Saved data entries
* * * * * * *

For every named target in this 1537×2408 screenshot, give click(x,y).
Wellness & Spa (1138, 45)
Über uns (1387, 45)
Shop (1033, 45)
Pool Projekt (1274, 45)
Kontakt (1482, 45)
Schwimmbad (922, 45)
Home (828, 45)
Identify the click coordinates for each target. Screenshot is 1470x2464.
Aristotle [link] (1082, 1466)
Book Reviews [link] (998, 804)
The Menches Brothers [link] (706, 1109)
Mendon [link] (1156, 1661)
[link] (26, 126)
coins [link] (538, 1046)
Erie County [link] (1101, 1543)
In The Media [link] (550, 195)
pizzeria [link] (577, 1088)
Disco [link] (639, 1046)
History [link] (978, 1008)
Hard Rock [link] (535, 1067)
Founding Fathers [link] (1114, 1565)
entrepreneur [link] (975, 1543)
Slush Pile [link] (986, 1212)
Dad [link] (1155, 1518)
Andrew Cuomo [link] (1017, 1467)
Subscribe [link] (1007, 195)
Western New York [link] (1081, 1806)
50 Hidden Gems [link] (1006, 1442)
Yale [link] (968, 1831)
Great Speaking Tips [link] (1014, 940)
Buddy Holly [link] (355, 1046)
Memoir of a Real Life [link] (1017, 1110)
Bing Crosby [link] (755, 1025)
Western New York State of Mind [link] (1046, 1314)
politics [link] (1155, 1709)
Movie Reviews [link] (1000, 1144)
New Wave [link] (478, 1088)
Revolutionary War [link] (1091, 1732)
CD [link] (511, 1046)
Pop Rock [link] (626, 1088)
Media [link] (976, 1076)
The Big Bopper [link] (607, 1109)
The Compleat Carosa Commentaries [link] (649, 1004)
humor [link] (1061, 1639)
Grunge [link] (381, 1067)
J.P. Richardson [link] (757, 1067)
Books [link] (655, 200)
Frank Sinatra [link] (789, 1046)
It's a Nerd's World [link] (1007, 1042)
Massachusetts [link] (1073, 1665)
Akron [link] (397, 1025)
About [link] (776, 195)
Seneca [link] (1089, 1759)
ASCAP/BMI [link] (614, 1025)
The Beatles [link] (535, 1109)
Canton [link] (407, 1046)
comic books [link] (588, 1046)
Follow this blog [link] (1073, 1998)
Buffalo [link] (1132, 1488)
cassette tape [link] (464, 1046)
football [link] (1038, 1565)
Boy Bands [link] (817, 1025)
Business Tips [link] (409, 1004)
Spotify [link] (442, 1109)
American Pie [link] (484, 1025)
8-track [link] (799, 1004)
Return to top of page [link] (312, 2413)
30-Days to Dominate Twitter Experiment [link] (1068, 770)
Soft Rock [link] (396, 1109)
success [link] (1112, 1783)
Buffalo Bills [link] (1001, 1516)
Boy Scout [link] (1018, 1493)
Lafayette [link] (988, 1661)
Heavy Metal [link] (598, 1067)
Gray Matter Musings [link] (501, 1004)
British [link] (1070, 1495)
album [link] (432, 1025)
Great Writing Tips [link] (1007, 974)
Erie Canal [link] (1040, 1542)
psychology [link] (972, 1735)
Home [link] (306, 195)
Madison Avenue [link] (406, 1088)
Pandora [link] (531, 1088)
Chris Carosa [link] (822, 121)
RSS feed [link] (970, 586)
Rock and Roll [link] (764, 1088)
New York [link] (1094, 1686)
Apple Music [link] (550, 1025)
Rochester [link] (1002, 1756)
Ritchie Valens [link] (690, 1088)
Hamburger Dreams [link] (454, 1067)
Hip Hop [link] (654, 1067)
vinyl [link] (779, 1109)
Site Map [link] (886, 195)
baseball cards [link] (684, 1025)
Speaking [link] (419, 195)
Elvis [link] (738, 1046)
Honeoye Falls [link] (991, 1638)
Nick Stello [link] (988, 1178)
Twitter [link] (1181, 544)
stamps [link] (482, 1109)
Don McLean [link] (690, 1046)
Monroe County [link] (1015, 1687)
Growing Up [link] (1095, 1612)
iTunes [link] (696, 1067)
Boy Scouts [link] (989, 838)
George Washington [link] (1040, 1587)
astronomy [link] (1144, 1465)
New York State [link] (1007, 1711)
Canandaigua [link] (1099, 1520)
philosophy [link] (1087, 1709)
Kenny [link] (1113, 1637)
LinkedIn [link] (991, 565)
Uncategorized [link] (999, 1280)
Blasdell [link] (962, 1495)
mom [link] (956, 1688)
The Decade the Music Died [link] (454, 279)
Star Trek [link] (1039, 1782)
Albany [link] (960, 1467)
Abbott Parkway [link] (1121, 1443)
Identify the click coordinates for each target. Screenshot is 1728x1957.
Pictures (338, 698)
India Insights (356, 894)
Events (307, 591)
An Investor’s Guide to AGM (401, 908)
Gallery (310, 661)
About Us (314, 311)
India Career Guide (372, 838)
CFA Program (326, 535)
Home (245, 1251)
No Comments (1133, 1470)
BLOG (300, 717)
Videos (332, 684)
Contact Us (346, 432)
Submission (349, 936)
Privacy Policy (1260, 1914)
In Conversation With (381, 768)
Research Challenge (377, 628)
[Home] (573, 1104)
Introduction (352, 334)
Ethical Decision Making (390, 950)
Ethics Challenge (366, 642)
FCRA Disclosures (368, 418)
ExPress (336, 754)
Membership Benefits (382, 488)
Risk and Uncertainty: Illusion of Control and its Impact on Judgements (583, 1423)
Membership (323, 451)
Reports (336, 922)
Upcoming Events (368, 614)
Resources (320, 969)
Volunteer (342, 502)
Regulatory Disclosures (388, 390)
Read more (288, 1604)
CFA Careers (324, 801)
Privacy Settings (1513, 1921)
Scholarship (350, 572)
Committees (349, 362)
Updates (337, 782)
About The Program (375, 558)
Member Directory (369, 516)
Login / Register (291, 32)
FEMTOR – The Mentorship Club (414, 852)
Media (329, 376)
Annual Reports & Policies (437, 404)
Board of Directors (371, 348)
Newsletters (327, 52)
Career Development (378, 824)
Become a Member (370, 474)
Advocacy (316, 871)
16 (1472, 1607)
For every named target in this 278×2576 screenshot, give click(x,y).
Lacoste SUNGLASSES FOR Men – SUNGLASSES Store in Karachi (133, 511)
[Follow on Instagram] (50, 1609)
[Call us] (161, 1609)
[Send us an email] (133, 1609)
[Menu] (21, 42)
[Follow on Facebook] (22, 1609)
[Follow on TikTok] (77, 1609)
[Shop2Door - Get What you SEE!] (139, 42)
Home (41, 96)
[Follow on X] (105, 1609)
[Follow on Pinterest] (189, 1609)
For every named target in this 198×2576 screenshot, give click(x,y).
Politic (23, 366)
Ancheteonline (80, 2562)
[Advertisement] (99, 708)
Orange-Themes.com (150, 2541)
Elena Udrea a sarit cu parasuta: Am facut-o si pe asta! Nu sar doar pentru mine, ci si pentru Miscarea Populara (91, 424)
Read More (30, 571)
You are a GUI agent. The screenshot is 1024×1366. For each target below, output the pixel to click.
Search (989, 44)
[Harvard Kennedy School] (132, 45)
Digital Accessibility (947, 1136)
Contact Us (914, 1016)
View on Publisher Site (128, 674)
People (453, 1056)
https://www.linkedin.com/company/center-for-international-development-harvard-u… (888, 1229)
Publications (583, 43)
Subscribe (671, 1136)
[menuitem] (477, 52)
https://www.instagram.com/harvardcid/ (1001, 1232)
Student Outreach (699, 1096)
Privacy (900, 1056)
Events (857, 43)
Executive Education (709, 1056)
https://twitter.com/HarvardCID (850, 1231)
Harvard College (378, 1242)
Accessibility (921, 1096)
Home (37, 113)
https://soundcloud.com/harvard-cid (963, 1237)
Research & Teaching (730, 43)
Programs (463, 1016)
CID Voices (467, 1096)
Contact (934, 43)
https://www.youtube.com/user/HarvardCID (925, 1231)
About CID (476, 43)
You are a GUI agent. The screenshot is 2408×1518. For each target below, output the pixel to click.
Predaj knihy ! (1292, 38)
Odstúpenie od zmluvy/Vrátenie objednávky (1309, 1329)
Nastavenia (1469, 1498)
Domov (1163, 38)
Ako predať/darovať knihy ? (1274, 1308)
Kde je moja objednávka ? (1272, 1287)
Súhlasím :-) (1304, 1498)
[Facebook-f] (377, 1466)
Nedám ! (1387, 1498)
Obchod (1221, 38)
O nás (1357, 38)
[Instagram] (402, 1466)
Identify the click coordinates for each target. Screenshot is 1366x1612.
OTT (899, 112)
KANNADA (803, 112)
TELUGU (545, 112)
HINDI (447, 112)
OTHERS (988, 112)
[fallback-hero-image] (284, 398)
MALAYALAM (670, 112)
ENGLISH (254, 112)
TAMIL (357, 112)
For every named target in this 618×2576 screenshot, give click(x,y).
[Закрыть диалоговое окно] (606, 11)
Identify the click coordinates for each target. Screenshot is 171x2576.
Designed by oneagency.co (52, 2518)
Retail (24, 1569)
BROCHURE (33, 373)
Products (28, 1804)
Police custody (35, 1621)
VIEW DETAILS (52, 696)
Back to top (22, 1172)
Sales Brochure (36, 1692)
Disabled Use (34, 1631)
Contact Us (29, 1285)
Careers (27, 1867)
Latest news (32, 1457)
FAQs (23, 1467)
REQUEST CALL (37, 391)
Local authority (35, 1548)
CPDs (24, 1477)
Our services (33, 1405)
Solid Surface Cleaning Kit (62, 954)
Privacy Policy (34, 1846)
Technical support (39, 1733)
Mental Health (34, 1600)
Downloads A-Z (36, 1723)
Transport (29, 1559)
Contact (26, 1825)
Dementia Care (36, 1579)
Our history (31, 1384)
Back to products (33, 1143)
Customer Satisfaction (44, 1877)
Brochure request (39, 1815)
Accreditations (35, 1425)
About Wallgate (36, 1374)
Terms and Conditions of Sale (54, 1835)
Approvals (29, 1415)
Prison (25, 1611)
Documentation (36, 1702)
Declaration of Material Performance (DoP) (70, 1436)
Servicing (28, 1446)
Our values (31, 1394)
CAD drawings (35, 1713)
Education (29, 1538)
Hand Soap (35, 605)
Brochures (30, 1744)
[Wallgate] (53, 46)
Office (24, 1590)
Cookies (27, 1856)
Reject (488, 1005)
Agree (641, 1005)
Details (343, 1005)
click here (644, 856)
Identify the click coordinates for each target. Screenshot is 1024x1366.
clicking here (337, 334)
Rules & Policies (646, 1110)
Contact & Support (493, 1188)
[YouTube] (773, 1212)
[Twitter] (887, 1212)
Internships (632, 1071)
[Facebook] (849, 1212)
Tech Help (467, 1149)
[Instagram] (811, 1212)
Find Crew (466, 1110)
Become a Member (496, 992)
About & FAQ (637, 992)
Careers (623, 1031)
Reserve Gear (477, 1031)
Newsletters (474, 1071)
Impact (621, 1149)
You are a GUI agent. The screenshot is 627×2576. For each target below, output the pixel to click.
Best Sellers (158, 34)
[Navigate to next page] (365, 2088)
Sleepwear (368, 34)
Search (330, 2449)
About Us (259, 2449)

* * * * * * *

Assigned task
Your task is to copy every line in the entries that holds the string "named".

Your response
For every named target in this 1537×2408 screenshot, give click(x,y).
For every named target in this 278×2576 screenshot, give click(x,y).
For every named target in this 198×2576 screenshot, give click(x,y).
For every named target in this 618×2576 screenshot, give click(x,y).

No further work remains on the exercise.